The Lunch Guide for Weight Loss

Updated: Aug 9

Your weight loss lunch guide to helping you navigate the cafeteria and breakroom!


Here are some great lunch options that I love making for myself and that my clients at Weight Loss By Brittany have told me they love and find it easy for them to bring to work.

Lunch weight loss options include:

  • Overnight oats with vegetables and kale/spinach/yogurt dip,

  • Steamed Lentils with madras lentils from Trader Joes

  • Greek salad with feta and cucumber, rotisserie chicken salad with ranch, avocado and shredded cheese,

  • Vegetables and hummus with yogurt and fruit

  • Nuts to supplement, if needed.



Traditional Overnight Oats - ¼ cup old fashioned oats, ⅔ cup unsweetened vanilla almond milk, slice banana, 3 tablespoons no sugar added nut butter, 2 tsp chia seeds, 2 tablespoons roasted pumpkin seeds. Stir and refrigerate overnight. Stir again before serving.


Chocolate Overnight Oats - Traditional Overnight Oats- ¼ cup old fashioned oats, ⅔ cup unsweetened chocolate almond milk, slice banana, 3 tablespoons no sugar added nut butter, 2 tsp chia seeds, 2 tablespoons roasted pumpkin seeds, 2 tsp dark chocolate cocoa powder. Stir and refrigerate overnight. Stir again before serving.
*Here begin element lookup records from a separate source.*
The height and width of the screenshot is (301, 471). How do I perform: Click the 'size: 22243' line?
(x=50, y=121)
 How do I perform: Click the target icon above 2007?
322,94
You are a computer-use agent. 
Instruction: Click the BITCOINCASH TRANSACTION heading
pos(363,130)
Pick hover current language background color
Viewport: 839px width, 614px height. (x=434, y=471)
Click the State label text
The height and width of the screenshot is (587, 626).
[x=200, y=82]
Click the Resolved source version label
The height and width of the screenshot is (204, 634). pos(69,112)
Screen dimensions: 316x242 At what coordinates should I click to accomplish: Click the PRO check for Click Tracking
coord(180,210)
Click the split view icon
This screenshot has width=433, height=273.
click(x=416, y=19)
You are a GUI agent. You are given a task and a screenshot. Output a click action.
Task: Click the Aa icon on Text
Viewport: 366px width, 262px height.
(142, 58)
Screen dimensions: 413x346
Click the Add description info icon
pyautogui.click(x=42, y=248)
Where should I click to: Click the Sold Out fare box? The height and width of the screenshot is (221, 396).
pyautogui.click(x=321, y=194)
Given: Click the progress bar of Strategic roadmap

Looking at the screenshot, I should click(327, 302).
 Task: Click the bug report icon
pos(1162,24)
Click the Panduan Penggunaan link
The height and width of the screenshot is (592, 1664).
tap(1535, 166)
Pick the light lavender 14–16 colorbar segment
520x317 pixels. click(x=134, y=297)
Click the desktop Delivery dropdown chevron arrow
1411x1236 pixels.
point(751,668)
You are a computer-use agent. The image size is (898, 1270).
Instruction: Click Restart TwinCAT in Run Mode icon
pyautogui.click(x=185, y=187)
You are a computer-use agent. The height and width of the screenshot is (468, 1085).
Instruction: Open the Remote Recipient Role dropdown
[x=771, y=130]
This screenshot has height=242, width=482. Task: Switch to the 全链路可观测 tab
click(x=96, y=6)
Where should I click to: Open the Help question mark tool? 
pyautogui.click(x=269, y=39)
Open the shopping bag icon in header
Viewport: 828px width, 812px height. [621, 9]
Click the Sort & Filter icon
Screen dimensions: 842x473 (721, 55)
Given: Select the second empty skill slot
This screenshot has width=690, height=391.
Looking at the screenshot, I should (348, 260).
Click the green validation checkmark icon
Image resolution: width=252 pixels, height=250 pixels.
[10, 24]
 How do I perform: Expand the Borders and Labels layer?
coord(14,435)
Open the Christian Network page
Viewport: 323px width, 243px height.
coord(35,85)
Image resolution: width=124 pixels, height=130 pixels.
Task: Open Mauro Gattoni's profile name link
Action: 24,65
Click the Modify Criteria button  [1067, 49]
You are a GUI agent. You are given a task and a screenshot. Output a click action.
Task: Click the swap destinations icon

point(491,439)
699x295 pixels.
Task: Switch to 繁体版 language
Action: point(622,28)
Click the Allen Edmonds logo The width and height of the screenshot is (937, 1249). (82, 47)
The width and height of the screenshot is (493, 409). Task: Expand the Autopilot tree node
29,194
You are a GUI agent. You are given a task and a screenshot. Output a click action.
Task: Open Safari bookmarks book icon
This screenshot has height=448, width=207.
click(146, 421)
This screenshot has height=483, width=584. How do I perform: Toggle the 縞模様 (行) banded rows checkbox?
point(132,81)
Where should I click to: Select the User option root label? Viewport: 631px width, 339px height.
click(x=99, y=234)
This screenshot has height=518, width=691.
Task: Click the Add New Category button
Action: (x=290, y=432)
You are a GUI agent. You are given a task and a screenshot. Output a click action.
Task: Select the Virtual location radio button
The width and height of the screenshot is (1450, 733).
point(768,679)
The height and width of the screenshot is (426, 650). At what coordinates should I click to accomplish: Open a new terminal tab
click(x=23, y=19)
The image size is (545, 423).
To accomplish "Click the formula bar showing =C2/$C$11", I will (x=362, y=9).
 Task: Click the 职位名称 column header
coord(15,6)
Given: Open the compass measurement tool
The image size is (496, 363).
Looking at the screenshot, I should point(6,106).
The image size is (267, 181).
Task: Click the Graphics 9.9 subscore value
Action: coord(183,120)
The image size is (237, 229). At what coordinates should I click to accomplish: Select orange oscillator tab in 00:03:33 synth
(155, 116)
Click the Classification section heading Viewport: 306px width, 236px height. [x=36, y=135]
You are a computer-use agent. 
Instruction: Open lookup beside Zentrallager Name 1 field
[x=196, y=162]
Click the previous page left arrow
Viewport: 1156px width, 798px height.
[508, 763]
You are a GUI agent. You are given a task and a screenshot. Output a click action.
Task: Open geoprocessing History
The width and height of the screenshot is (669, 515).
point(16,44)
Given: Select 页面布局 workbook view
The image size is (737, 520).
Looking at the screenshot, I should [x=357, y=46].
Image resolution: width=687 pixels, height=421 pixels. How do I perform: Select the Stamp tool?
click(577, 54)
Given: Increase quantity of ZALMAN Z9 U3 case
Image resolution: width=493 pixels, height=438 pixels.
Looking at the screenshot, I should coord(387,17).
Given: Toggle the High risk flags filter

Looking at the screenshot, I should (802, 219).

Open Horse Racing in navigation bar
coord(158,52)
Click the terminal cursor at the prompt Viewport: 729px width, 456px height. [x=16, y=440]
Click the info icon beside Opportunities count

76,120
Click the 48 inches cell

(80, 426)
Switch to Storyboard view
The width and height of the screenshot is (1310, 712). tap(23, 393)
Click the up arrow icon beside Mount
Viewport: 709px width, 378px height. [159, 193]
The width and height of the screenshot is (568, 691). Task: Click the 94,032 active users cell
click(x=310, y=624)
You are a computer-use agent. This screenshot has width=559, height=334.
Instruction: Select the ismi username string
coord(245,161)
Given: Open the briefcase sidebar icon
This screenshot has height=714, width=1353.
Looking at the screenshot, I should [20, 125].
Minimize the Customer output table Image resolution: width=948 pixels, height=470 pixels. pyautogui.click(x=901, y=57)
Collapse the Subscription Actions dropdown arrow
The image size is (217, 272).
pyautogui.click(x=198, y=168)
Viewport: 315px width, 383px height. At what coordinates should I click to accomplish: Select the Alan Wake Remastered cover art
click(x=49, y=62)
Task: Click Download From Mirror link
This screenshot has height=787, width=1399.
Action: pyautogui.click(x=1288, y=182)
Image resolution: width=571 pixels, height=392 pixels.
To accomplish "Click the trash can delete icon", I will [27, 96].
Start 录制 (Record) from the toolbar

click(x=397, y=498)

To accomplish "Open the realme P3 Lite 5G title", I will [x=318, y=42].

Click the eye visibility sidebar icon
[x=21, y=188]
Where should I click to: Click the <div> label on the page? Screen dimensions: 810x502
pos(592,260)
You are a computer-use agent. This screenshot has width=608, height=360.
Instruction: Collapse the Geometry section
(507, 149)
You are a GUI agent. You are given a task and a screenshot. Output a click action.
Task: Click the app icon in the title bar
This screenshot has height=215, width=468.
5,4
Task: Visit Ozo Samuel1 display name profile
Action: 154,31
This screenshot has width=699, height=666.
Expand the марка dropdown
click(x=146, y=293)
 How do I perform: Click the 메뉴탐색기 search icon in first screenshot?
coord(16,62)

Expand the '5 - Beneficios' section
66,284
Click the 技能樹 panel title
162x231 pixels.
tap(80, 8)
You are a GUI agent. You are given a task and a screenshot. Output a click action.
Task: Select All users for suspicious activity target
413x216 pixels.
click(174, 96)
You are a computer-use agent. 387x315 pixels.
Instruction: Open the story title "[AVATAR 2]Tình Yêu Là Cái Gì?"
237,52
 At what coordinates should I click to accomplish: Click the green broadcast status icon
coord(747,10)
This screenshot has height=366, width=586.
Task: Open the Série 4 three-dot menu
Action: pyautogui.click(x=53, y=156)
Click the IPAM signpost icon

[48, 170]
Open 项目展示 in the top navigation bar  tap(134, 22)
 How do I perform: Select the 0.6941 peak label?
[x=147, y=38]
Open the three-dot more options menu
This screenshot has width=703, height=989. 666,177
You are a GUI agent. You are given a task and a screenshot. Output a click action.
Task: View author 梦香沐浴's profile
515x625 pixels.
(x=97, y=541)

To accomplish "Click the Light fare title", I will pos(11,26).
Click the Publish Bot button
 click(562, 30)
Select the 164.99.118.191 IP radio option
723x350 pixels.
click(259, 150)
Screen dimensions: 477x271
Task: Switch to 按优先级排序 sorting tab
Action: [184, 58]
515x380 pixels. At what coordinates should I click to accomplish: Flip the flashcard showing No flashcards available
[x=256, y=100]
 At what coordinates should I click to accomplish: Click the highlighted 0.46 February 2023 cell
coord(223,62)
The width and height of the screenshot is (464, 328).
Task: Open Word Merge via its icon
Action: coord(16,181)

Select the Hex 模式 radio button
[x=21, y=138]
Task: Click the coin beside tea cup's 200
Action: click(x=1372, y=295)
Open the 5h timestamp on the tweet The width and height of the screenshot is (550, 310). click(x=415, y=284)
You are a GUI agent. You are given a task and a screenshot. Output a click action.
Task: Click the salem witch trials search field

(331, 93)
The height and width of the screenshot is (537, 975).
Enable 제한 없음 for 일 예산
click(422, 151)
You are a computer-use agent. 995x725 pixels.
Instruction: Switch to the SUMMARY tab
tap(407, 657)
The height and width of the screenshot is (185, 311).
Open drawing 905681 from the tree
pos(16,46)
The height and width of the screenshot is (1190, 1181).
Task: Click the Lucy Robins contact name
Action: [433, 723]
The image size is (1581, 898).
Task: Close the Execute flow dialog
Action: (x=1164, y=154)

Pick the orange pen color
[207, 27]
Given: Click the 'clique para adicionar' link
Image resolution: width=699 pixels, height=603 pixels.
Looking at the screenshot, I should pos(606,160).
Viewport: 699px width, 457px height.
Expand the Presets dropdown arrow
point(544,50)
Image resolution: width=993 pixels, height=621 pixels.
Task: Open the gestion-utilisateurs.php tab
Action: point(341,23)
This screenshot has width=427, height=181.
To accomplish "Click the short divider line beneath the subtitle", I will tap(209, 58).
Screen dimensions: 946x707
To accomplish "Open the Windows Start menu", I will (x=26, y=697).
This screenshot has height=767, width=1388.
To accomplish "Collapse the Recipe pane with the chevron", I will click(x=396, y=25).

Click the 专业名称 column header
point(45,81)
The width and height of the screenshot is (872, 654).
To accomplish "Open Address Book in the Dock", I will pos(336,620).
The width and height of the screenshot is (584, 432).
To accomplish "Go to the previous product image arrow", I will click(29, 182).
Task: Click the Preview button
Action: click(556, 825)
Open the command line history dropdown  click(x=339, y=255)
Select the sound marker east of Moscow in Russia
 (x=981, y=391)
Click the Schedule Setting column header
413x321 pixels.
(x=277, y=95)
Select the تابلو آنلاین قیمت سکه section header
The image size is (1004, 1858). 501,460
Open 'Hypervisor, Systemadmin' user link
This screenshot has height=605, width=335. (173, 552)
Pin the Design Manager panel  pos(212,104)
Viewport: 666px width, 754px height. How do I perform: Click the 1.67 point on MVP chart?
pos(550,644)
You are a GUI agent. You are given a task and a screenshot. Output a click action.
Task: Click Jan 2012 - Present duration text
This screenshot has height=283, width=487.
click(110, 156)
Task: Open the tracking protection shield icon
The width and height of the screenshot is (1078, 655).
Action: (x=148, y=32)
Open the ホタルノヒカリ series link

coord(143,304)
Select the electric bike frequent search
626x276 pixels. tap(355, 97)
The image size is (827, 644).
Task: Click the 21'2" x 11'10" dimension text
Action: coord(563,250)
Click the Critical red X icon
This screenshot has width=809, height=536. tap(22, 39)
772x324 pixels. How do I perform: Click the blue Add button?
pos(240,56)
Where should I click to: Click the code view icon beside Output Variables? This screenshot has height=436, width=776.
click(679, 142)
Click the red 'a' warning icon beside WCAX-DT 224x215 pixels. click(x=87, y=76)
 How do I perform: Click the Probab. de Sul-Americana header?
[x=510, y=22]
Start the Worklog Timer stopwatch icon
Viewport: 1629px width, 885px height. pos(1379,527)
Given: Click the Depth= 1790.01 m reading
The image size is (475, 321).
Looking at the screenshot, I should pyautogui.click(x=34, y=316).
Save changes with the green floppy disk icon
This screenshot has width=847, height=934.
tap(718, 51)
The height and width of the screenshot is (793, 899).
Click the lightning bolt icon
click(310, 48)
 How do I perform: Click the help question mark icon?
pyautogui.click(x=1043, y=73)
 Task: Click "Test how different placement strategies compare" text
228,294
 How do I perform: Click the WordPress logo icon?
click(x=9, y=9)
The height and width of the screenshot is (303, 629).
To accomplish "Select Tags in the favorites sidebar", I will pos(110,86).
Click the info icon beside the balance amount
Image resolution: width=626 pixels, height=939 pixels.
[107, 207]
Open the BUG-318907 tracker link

Watch My "Overnight Oats" Video Below for Even More Tips!

Greek Salad with Feta - 3 tablespoons tzatziki sauce/dip (store bought, no sugar added) 3 tablespoons feta cheese, ½ cup diced cucumber, big handful of your favorite salad greens. Toss to combine and enjoy.


Rotisserie Chicken Salad - ¼ Cup Shredded Rotisserie chicken (store bought or make your own in the instant pot, see recipe below), 3 tablespoons full fat ranch dressing with no sugar added (I like Tessamae), ¼ -½ avocado, 2 tablespoons shredded cheddar cheese, a big handful of your favorite salad greens. Toss to combine and enjoy.